++++ Supplied records
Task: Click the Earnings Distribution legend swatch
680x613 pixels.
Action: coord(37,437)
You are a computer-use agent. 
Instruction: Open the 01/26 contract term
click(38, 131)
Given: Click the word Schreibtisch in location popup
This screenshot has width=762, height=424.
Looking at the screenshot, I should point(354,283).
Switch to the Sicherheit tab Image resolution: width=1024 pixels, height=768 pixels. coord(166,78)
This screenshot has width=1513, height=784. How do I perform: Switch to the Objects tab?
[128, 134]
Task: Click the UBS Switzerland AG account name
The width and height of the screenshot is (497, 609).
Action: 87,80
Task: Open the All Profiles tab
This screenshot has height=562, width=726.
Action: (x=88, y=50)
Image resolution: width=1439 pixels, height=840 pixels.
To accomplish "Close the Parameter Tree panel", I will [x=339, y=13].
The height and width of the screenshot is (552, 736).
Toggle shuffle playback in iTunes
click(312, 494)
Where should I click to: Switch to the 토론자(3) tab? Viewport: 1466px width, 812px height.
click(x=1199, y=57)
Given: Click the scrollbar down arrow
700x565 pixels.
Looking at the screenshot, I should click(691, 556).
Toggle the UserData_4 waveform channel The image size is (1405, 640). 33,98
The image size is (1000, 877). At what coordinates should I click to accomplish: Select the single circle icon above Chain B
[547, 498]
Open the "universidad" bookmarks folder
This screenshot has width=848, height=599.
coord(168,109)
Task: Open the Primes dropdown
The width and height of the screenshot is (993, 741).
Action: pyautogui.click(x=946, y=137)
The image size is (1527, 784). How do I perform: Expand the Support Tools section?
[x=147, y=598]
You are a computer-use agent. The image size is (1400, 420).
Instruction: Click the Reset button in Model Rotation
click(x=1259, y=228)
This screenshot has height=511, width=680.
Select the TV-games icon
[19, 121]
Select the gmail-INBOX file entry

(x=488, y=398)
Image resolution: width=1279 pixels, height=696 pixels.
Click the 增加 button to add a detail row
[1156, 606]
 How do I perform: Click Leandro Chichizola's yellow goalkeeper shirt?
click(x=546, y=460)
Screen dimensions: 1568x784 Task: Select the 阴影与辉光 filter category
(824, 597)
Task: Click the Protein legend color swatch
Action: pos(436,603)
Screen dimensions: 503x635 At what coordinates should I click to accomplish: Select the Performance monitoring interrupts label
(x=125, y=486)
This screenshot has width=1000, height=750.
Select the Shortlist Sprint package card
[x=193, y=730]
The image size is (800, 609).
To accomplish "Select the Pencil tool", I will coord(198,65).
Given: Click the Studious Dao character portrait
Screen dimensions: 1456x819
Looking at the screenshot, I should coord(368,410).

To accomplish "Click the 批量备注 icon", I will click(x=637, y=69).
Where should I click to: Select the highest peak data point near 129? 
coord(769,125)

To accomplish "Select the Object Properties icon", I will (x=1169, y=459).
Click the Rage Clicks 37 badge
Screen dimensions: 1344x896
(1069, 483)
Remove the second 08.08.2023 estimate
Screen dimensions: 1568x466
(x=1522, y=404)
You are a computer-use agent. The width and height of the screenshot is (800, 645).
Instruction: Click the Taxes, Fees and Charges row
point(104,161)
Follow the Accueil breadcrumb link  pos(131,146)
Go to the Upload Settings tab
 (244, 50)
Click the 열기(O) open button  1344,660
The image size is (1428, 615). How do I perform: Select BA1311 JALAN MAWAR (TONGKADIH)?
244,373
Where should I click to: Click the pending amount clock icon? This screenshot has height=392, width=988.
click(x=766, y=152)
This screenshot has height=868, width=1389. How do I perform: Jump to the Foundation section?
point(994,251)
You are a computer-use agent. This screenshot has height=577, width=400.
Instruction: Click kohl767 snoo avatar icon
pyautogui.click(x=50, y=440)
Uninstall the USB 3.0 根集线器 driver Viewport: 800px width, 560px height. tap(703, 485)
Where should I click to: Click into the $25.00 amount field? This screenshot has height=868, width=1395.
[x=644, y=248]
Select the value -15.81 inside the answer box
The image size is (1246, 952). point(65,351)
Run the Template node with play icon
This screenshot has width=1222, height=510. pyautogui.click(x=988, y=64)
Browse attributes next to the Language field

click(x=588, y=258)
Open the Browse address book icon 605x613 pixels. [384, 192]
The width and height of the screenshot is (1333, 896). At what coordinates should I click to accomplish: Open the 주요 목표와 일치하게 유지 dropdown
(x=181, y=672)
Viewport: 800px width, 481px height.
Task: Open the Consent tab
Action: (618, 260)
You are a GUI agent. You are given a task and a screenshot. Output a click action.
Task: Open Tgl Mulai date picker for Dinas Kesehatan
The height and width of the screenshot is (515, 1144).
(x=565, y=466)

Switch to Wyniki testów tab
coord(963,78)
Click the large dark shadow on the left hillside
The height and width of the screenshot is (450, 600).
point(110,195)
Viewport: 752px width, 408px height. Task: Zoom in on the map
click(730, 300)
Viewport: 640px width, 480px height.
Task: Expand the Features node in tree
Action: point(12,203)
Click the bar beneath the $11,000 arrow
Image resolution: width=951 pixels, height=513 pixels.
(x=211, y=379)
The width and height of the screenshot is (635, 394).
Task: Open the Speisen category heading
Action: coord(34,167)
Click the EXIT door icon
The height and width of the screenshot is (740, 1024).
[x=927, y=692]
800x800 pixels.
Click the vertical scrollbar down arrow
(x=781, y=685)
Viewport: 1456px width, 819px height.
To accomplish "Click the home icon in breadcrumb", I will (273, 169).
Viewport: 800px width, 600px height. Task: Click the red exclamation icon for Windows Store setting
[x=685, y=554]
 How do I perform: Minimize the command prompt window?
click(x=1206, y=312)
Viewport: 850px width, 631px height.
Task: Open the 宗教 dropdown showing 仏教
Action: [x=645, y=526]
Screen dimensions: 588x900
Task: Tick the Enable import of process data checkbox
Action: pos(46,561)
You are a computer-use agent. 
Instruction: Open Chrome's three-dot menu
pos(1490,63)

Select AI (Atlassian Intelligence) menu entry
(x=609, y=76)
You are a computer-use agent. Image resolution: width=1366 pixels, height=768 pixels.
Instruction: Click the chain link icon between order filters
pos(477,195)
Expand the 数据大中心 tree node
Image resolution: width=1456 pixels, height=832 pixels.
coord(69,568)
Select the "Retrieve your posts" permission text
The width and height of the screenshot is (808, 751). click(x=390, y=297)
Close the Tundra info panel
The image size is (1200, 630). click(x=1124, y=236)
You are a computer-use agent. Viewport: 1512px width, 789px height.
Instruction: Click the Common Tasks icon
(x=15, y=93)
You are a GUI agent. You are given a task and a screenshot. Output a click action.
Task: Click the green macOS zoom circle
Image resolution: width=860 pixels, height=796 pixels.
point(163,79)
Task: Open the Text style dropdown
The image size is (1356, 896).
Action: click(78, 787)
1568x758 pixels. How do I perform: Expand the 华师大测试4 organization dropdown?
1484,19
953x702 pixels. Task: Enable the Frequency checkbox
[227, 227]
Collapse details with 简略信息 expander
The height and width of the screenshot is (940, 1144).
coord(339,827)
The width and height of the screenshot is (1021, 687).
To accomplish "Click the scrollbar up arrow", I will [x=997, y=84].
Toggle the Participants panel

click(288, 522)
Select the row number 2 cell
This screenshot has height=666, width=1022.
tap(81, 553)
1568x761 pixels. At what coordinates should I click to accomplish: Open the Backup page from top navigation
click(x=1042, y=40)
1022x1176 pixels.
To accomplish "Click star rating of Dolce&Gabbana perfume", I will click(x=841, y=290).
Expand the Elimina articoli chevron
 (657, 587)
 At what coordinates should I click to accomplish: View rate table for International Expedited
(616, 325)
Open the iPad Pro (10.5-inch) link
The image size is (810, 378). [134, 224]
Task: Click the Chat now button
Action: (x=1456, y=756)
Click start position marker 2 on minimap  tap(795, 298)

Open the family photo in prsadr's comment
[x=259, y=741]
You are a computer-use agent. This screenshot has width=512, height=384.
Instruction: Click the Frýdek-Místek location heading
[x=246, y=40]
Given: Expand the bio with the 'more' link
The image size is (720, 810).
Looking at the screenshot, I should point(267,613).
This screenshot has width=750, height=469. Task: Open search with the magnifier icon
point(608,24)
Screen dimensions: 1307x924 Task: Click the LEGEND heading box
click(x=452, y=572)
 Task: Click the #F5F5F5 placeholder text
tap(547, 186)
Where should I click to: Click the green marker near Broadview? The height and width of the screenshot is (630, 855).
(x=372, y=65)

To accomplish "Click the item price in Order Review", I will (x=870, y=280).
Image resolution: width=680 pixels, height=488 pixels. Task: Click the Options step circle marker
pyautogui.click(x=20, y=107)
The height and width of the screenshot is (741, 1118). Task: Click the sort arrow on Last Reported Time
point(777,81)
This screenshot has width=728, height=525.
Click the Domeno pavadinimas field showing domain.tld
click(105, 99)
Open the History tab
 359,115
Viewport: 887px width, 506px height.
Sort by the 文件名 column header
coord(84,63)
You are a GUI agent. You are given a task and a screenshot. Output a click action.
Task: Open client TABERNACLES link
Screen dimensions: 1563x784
++++++++
■ Action item: Copy all lines of the records in which the string "breadcrumb" can be found.

■ Result of this task:
Follow the Accueil breadcrumb link  pos(131,146)
To accomplish "Click the home icon in breadcrumb", I will (273, 169).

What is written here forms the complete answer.